* **EXCERPT TO READ**:

⁂

Chuck, the emphasis mith did not underline enough was the "preserves order" part. a<b means they map to some numbers in the same relation, f(a)<f(b). That might give way to some interesting problems, imo.

((ow and in case you want to temper my math narcissism sometime, just remind me that i thought exp(x) was a map from rational (0,1) to rational (1,inf)... ))
CzarJ
Posted: Thu Mar 07, 2002 5:15 am    Post subject: 0

*walks in*
...

Um... I can prove that 2sin a - 1 = cos^4 a - sin^4 a....

...

*walks out*

------------------
Unslumping yourself is not easily done.
Chuck
Posted: Wed Mar 06, 2002 11:02 pm    Post subject: -1

I thought you could map the rationals to integers easily. You can then map any subset of the rationals to the integers by leaving the rationals that aren't in the subset out of the list. Since the rationals and any subset of the rationals map to the integers they must map to each other. Wouldn't this double mapping preserve order? You'd be removing nonqualifying rationals from the set of all rationals to make the subset. That doesn't change the ordering of those that are left.
Posted: Wed Mar 06, 2002 10:36 pm    Post subject: -2

wait, no it doesn't. I can map 1/4 to -1, 1/2 to 0, and 3/4 to 1. Does that work?
Posted: Wed Mar 06, 2002 10:34 pm    Post subject: -3

wait, don't have to.

⁂

* **GIVEN INFORMATION**:

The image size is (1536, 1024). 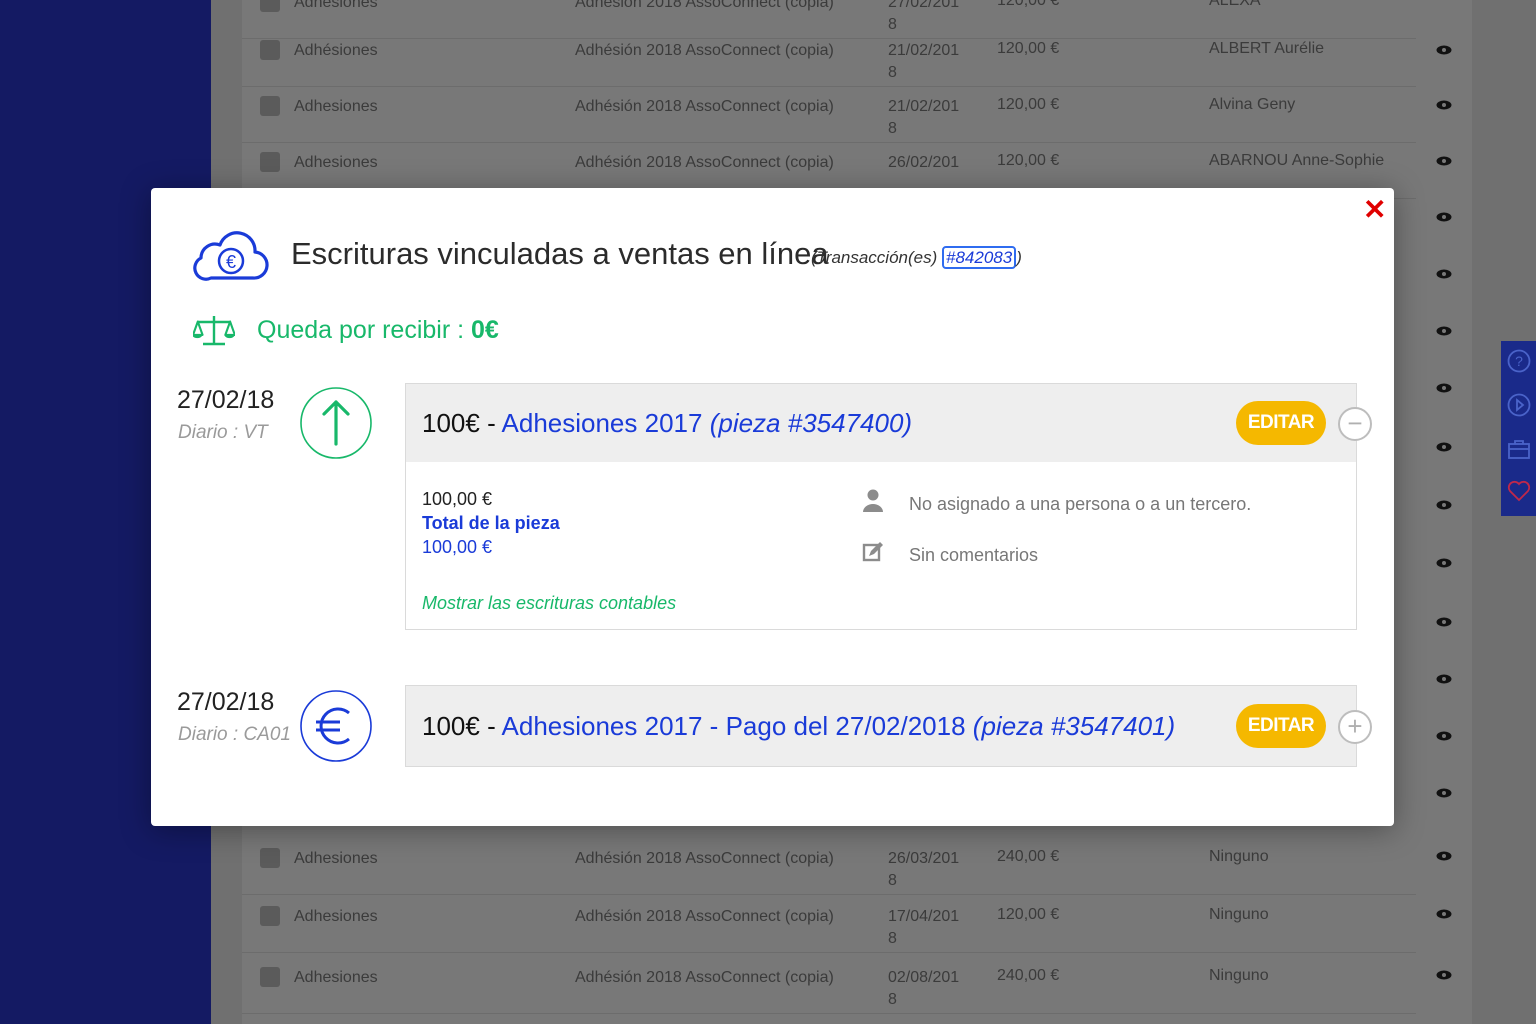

⁂

* **DESCRIPTION OF THE TASK**:
Rewrite the stretch of the math thread from "Um... I can" through "that are left.", replacing "rationals" with "rational numbers". Work only from the math thread.

* **EXERCISE RESPONSE**:
Um... I can prove that 2sin a - 1 = cos^4 a - sin^4 a....

...

*walks out*

------------------
Unslumping yourself is not easily done.
Chuck
Posted: Wed Mar 06, 2002 11:02 pm    Post subject: -1

I thought you could map the rational numbers to integers easily. You can then map any subset of the rational numbers to the integers by leaving the rational numbers that aren't in the subset out of the list. Since the rational numbers and any subset of the rational numbers map to the integers they must map to each other. Wouldn't this double mapping preserve order? You'd be removing nonqualifying rational numbers from the set of all rational numbers to make the subset. That doesn't change the ordering of those that are left.